Steven Byrnes comments on Can we safely automate alignment research?

Steven Byrnes 1 May 2025 18:09 UTC
LW: 6 AF: 4
0
AF
You could think, for example, that almost all of the core challenge of aligning a superintelligence is contained in the challenge of safely automating top-human-level alignment research. I’m skeptical, though. In particular: I expect superintelligent-level capabilities to create a bunch of distinctive challenges.
I’m curious if you could name some examples, from your perspective?
I’m just curious. I don’t think this is too cruxy—I think the cruxy-er part is how hard it is to safely automate top-human-level alignment research, not whether there are further difficulties after that.

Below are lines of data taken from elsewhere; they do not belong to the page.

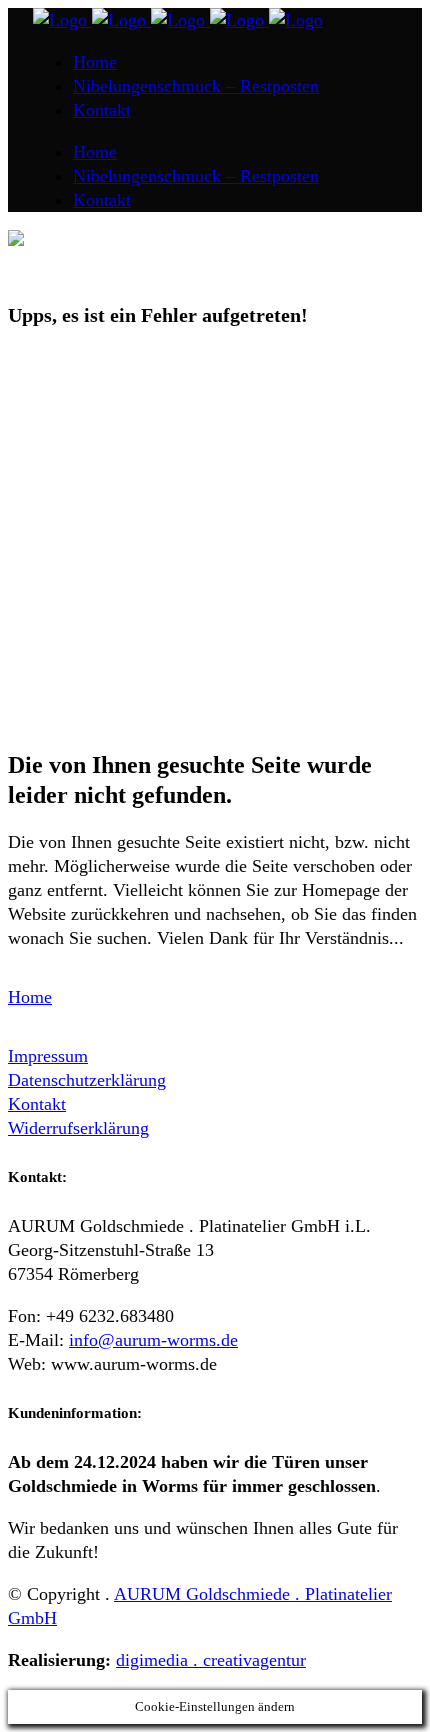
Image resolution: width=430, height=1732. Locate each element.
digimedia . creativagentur (211, 1660)
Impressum (48, 1056)
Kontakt (37, 1104)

…Well, actually, I’m not so sure. I feel like I’m confused about what “safely automating top-human-level alignment research” actually means. You say that it’s less than “handoff”. But if humans are still a required part of the ongoing process, then it’s not really “automation”, right? And likewise, if humans are a required part of the process, then an alignment MVP is insufficient for the ability to turn tons of compute into tons of alignment research really fast, which you seem to need for your argument.
You also talk elsewhere about “performing more limited tasks aimed at shorter-term targets”, which seems to directly contradict “performs all the cognitive tasks involved in alignment research at or above the level of top human experts”, since one such cognitive task is “making sure that all the pieces are coming together into a coherent viable plan”. Right?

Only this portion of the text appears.